Mayor Peter Carlisle has ordered a formal environmental assessment be conducted on the plan to haul sewage to all three waste-water treatment plants.
"Since it may be inevitable, it would be a waste of time to wait until we are ordered to do it," Carlisle said in announcing the hauling plans at a news conference Wednesday. "Therefore, we will do it now."
Hauling sewage sludge to the other plants is seen as a temporary means of relieving the over-capacity "digester" at Sand Island while the administration and City Council work out plans for the safest, most cost-effective way to expand the facility.
"I do look forward to working with the administration to finding a long-term solution and I think the Council is committed to that end," said City Councilman Ikaika Anderson.
Anderson, whose district includes Kailua, said he is pleased with the decision to conduct an environmental assessment.

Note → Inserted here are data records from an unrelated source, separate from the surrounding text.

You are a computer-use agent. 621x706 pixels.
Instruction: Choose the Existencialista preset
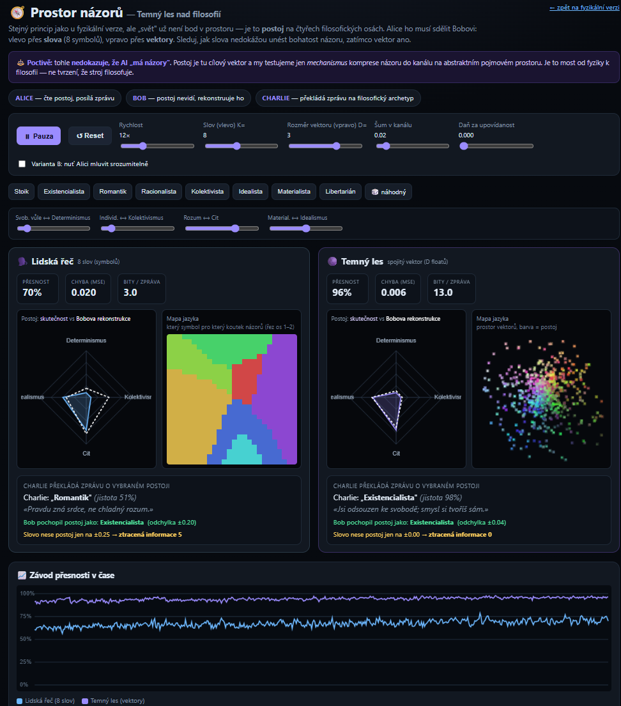coord(64,192)
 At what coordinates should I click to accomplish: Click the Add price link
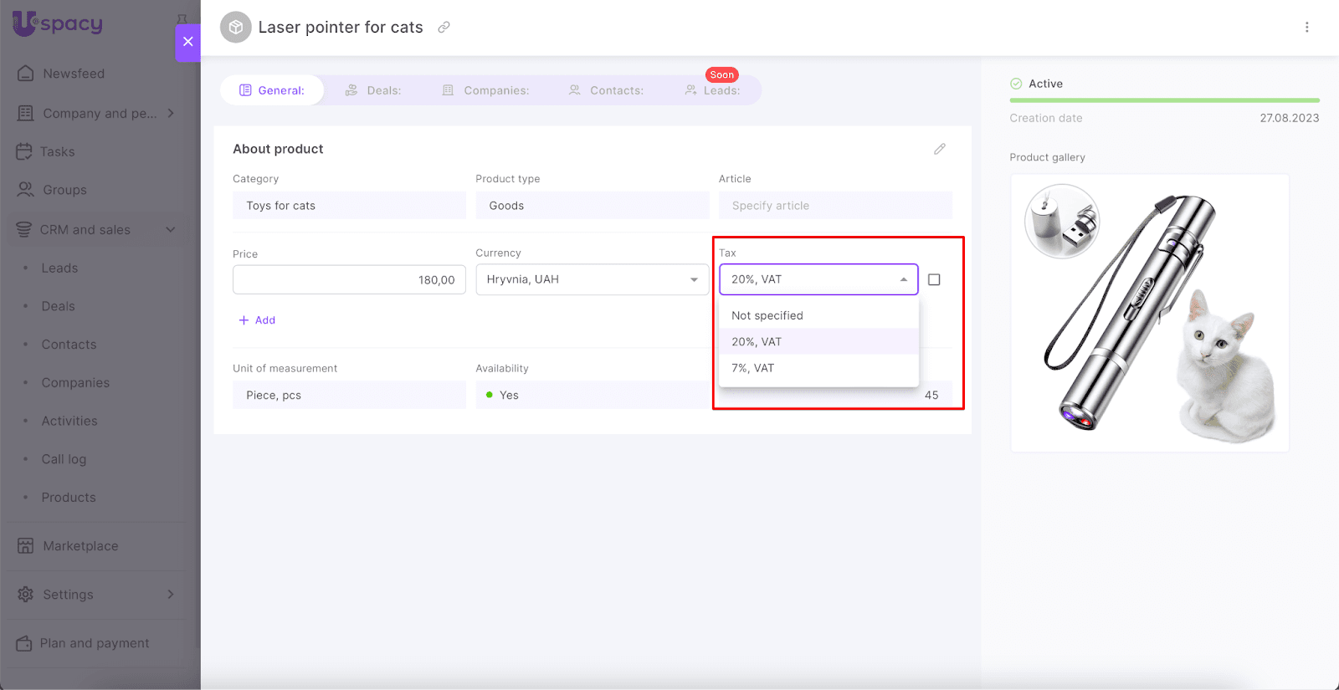pyautogui.click(x=258, y=320)
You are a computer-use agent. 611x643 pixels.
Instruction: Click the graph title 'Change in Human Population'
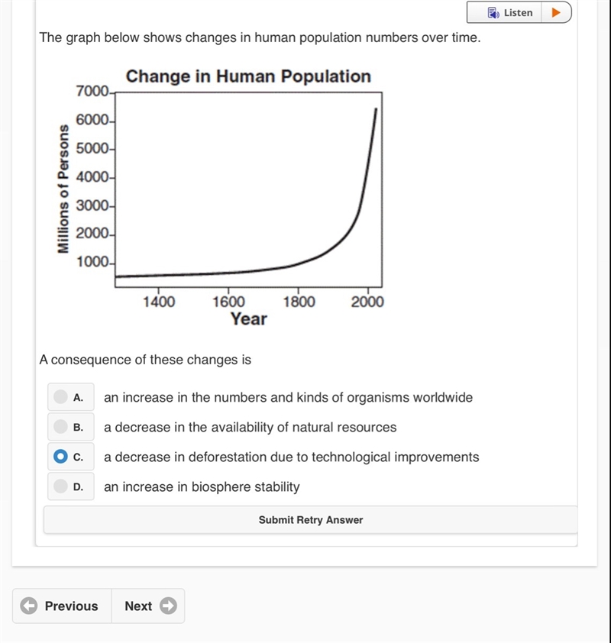point(248,76)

Reaction from lawmakers in affected communities was mixed, as some appreciated the environmental study but remained wary of sludge being trucked through residential areas.

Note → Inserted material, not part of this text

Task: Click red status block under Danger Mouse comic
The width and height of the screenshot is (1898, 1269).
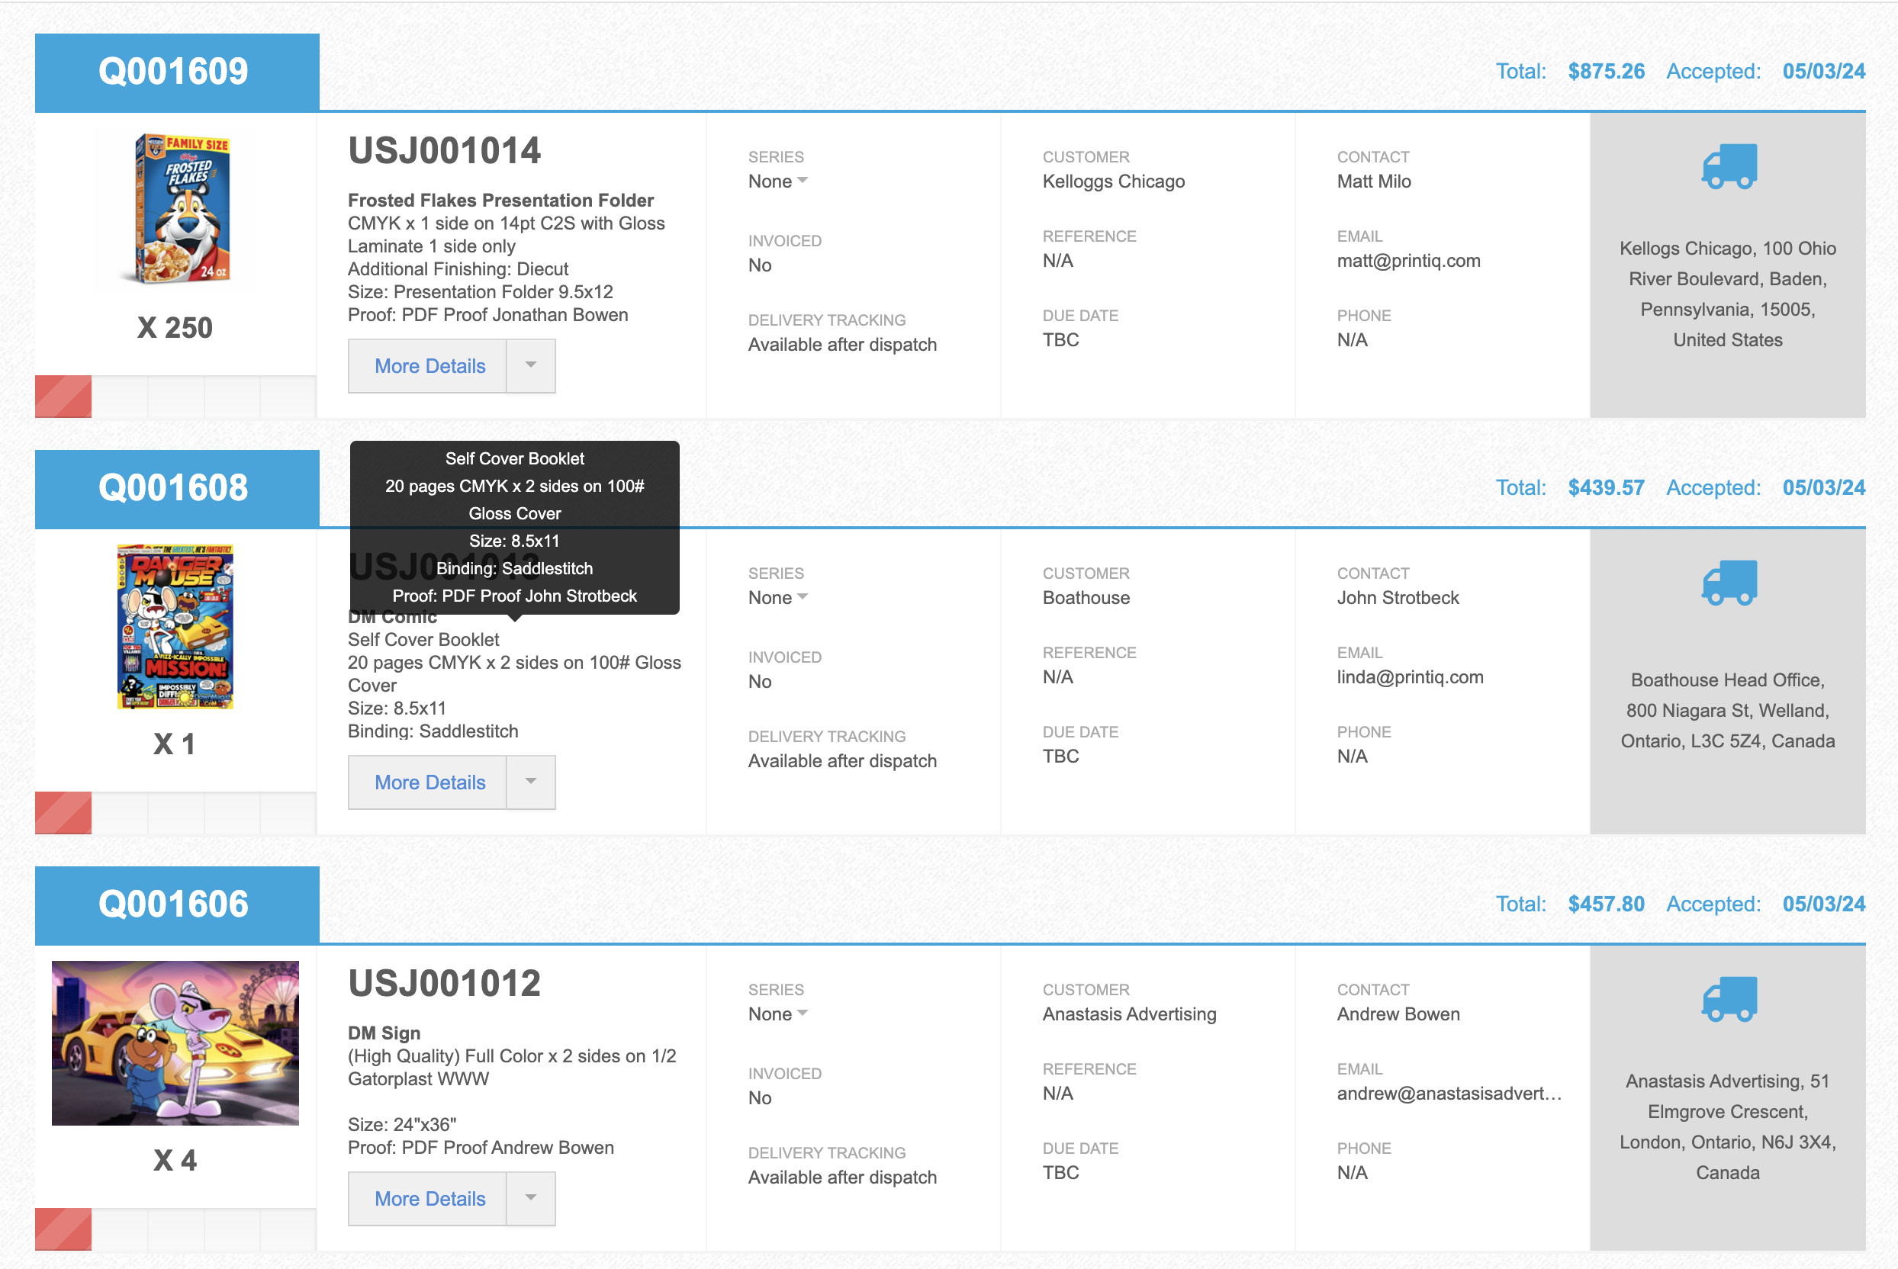Action: 63,813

"The fact that they’re doing an environmental assessment, at the very least, is commendable and certainly should be done," said state Sen. Will Espero, whose district includes the Honouliuli plant where about 111,600 gallons of sludge is trucked per week. "We’ll see what comes of that. It’s just unfortunate that this whole situation has gotten to this point."
Councilman Tom Berg, whose district includes the Honouliuli and Waianae plants, was among those more critical not only of the trucking, but also of current and former mayoral administrations for what he called the prioritizing of the proposed $5.3 billion rail transit project ahead of dealing with aging sewers and other infrastructure needs.

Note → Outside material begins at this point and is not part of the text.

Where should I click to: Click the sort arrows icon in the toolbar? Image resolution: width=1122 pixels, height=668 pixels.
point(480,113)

"Everyone in District 1 that is upset with sludge being shipped to their backyard and being in receipt of the island’s woes, needs to re-evaluate the pursuit of rail that is killing our quality of life even before the rail has even begun," Berg, a vocal rail opponent, said in an email statement. "It’s that simple — fund sewers or rail, and the voters want rail, and this is the result.
"Now we have to live with it — a misdirection of priorities sold to us by a previous adminstration, or raise taxes to flush in confidence."
Carlisle said the test runs could not immediately be made to Waianae because that plant’s digester remains full of silt from flooding in January, or to Kailua, where the plant is in the midst of upgrades.
Rep. Cynthia Thielen, who was among the first to raise the prospects of a formal environmental assessment, said she is pleased with the steps the city is taking and she expects the assessment to back her contention that added sludge at the Kailua plant would affect students at nearby Aikahi Elementary School.
"I believe that the assessment will show there would be a significant impact on the elementary school students who go to school right next to the sewage facility and on neighboring residents," she said, noting that over the years students have been sickened and sent home because of odor from the plant.
"You can’t be trucking raw sewage and disgorging it into the plant without additional odor problems," she said.
Test runs will involve no more than one 5,000-gallon tanker a day on intermittent days for no more than 30 days, and the city will use "all available means," Carlisle said, to reduce odor. A hotline for reporting problems also will be set up.
The city will evaluate effects at both Honouliuli and Sand Island, Carlisle said, noting that wastewater takes 28 days to go through the treatment process.
"Once we have that analysis, what happens will depend on what we learn," Carlisle said. "We may begin testing the feasibility of Waianae and Kailua treatment plants or we may do further capacity testing at Honouliuli."
Carlisle said he does not know how long the existing digester at Sand Island could operate without the diversion, but expects test runs to give officials a better idea.
Without it, Carlisle said the city would have to impose a moratorium on new sewer hookups in the urban Honolulu area, possibly stifling construction projects and economic growth.